====== SELECTION ======

# Carbon Fibre shortage - True / False?



## chorus88 (Sep 10, 2003)

I found this link from cyclingnews.com, 
http://bikebiz.co.uk/daily-news/article.php?id=5532

I guess my LBS wasn't BS'ing me when they told me GIANT carbon bikes/frames were behind in schedule!

Article from above link,
Friday 6th May 2005
Carbon fibre shortage could impact on high-end bike sales
How does the building of the Airbus 380 and the rapid spread of upland wind-farms impact on the bicycle trade? A shortage of carbon-fibre, that's how. BikeBiz.com gets fibrous with the former rocket scientist who now part-owns the Taiwanese composites factory which makes frames for Giant and Colnago. 
China and Taiwan don't always see eye to eye. Both countries have missiles trained on each other. Chinese politicians recently voted to attack should Taiwan ever declare its independence from the mainland. 

Dr. Kuan Chun Weng used to work at the pointy end of this potential flashpoint. Armed with a PhD in composites technology he was part of Taiwan's missile making programme. 

"Missiles are easy to make from composites. They're long, straight tubes," said Dr. Weng. 

They're also built to self-destruct and have not been designed to ascend and descend Alpine cols piloted by pro bike riders. 

Moving from missiles to bicycles was therefore quite a career change for Dr. Weng, and a more taxing one. The stresses and strains a pro rider puts into a road frame means the job the carbon fibre is given to do is a multi-tasking one. Sprinters want lateral stiffness, col climbers torsional stiffness. 

It's this difficult balancing act that keeps Weng on his toes. He's a composites guru: he even makes his own resins. 

He owns 15 percent of the Composite Technology Corporation of Taichung, Taiwan. Giant owns 78 percent, guaranteeing its supply of carbon fibre road and MTB frames. C-Tech was created in 2000. It was formerly part of Giant but split from the parent company when Dr. Weng came on board. 

Giant has been making 'Giant Composite Technology' frames (CGT) since 1985. 

C-Tech employs 200 workers, 22 of them in the R&D department in Taipei. 

Ninety percent of C-Tech's production is bagged by Giant. Colnago's non-Italian mid-range carbon frames will be made by C-Tech, with the first production run planned for late July, early August. 

However, there's a global shortage of carbon fibre, with composites factories all over the world having to cope with rationing of the fibres that go into making carbon fibre. This is due to the expansion of the Chinese economy, the building of the Airbus A380 and Boeing's 7E7 Dreamliner, top-secret US air force projects, and the proliferation of windfarms across Europe. Every windfarm blade of 50m or more is made of carbon fibre. Shorter blades can make do with cheaper, heavier glass fibre. 

Instead of some pauper industries - such as the bike industry - being denied access to the raw materials, the main Japanese suppliers of the specialist Polyacrylonitrile (PAN) fibres have restricted supply across the board. 

According to Toray Industries of Japan, the demand for PAN-based carbon fibre for 2004 was estimated to be about 22,000 tons and the demand is forecast to grow at an annual rate of more than 10 percent in the future and is expected to exceed 30 000 tons in 2007.

====== SUPPLIED DATA ======

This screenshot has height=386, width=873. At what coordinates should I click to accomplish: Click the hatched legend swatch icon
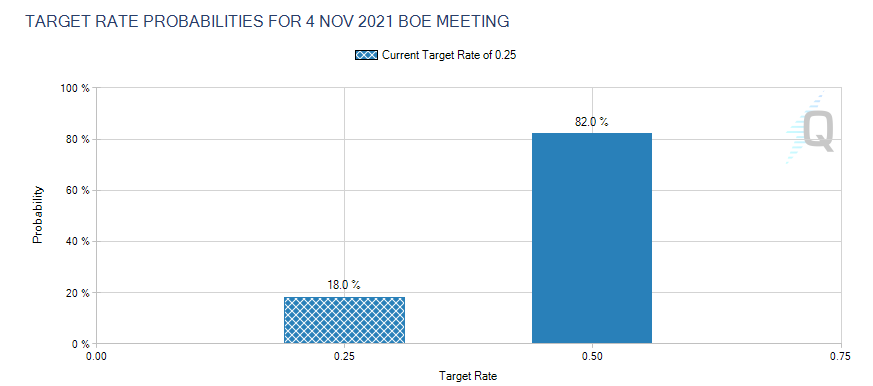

======

--- JOB ---
Write the next part of the carbon fibre shortage thread above, starting right after its last sentence.

--- RESULT OF THIS EXERCISE ---
In a statement issued in January, Mitsubishi Rayon of Tokyo, another of the world's leading suppliers of carbon fibres, said: 

"The carbon fiber market has been growing in the sports/recreational applications and space and aviation applications as well as in a range of other industrial sectors. This growth has resulted in a steady increase in demand. Now there is concern about imbalance between demand and supply. On the verge of expanded applications for pressure vessels and wind power generation, with the emergence of a new automobile-related market, carbon fiber manufacturers are urged to establish their production systems to ensure future stable supply." 

Dr Weng told BikeBiz.com that this 'future stable supply' did not materialise and that from April this year, shortages started to bite. He believes the rationing will last through to June and perhaps beyond. 

Price rises inevitably follow any materials shortages and Dr Weng believes carbon fibre bicycle frames (and tennis rackets, golf shafts, fishing rods and other carbon fibre products) will start to cost more later this year as suppliers pass on some of the extra costs to consumers. 

Dr Weng said the price hike will last for up to two years, limiting the mass market potential for carbon fibre products in the bicycle industry. 

The first consequences of the forthcoming price hike can already be seen, claimed Dr Weng. He said his R&D team have come across Asian bicycle components made from cheaper glass fibre, 'wrapped' in carbon fibre. Last year's trend was for carbon fibre sheathing over aluminium cores, a shady practice but one that's easily proved to be taking place (so long as you can bear cutting into your 'carbon' handlebars, that is). However, glass fibre cores can be dyed to look indistinguishable from the carbon fibre outers and it needs specialist testing to spot the duds. 

Dr Weng said consumers should be made aware that carbon fibre bikes will not be coming down in price any time soon and that cheap-as-chips carbon parts and frames may not be all they seem. 

And genuine carbon parts may soon be in short supply. One UK distributor of high-end kit told BikeBiz.com: 

"We’ve had a number of delays from Far East vendors."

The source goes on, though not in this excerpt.